Pestata a Potenza, stretto il cerchio attorno agli autori

POTENZA- Continua a girare sul web la foto del volto tumefatto dai pugni, le labbra a canotto violacee, naso rotto e occhi gonfi.

Con tanto di referto medico che accerta l’origine delle ferite. E continuano a moltiplicarsi i post di sdegno per quanto accaduto alla 31enne potentina Giulia Ventura. Pestata a Potenza per il suo orientamento sessuale. Si stringe il cerchio attorno ai responsabili, sulle cui tracce si sta muovendo la squadra mobile della Questura del capoluogo lucano. Una vicenda che ha scosso la comunità lucana e l’intero Paese, rimbalzata nel giro di poco tempo sui siti delle testate giornalistiche nazionali.

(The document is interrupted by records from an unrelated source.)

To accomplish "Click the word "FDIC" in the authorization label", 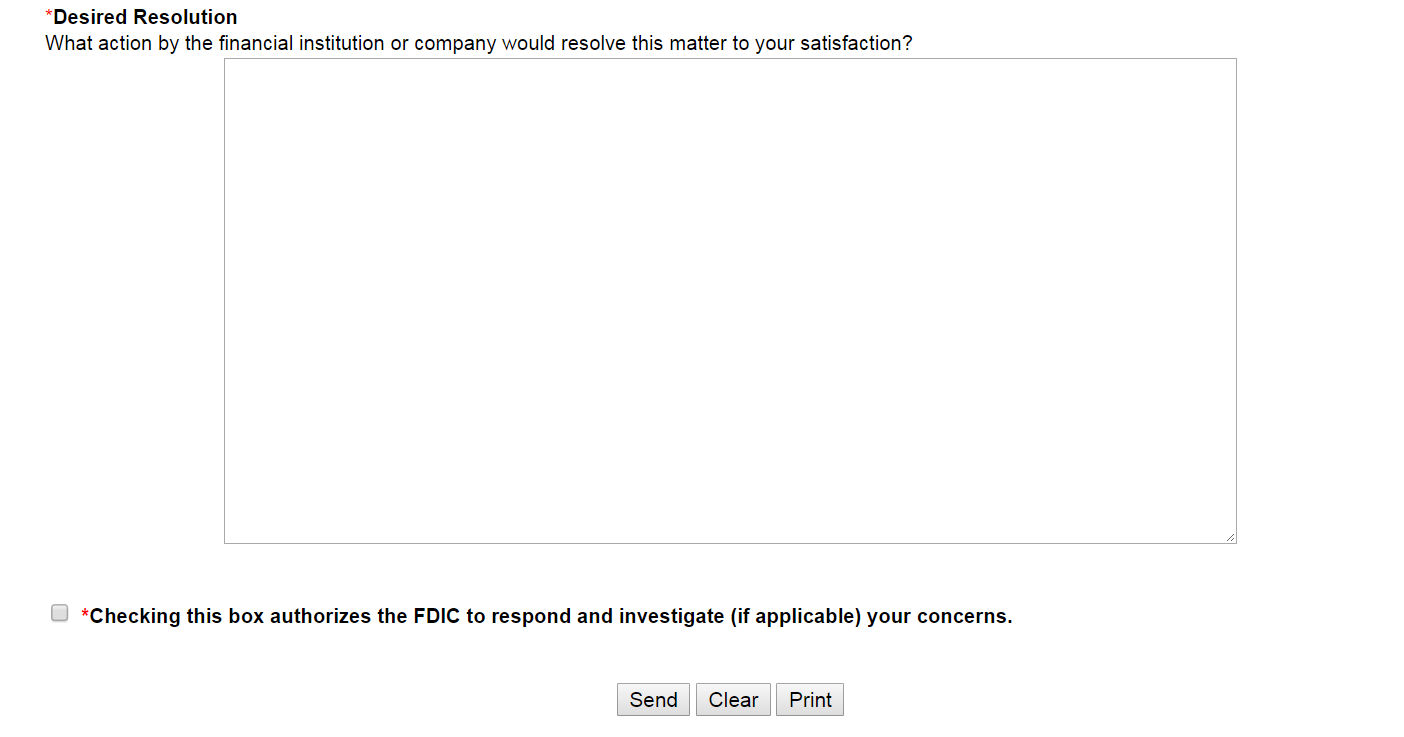I will point(437,616).
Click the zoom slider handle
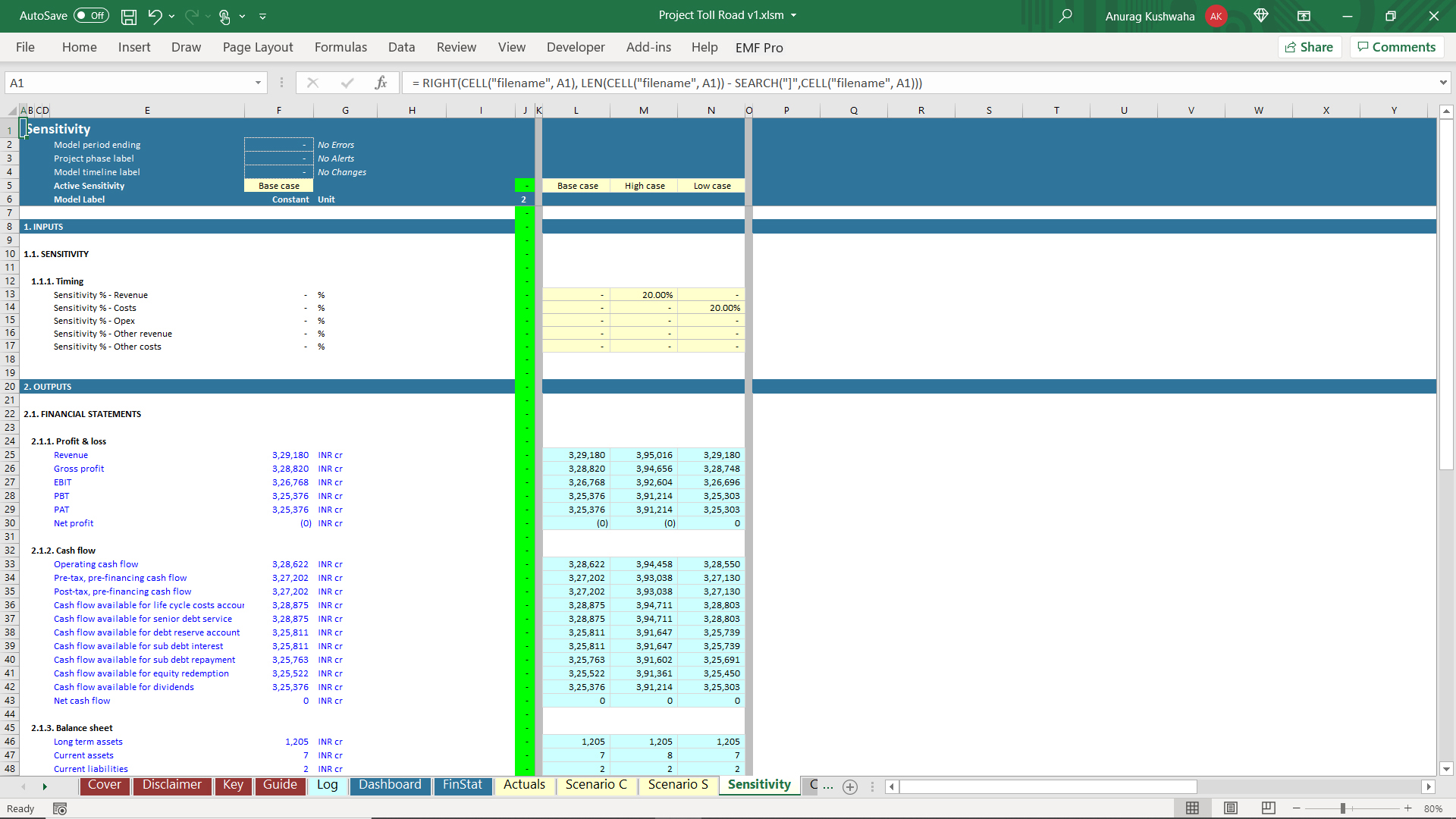 1342,808
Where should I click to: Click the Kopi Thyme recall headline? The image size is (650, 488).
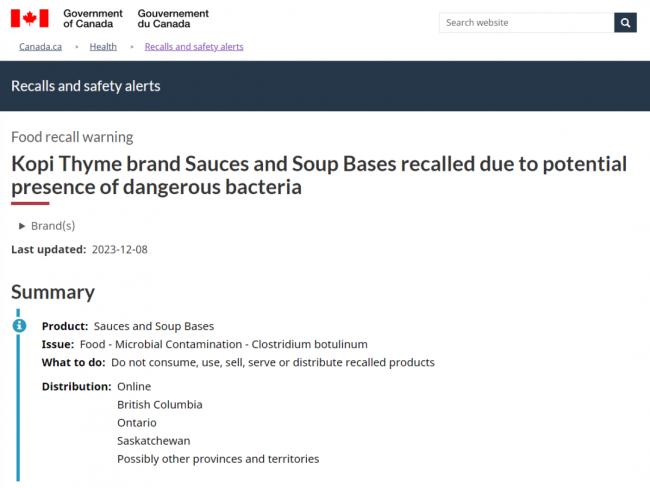(319, 175)
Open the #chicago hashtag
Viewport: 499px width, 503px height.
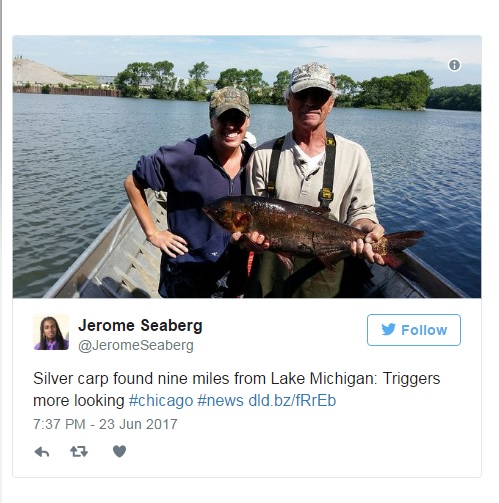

Giulia ha avuto voluto denunciare i fatti trovando il coraggio di descrivere momento dopo momento il suo pestaggio. Nonostante la presenza di alcuni uffici, di una chiesa e dell’istituto cattolico Principe di Piemonte nei pressi del quale è avvenuta l’aggressione, nella zona non risultano installate telecamere le cui riprese sarebbero state utili a risalire ai fatti.

Approfondimenti sull’edizione cartacea de “La Nuova del Sud”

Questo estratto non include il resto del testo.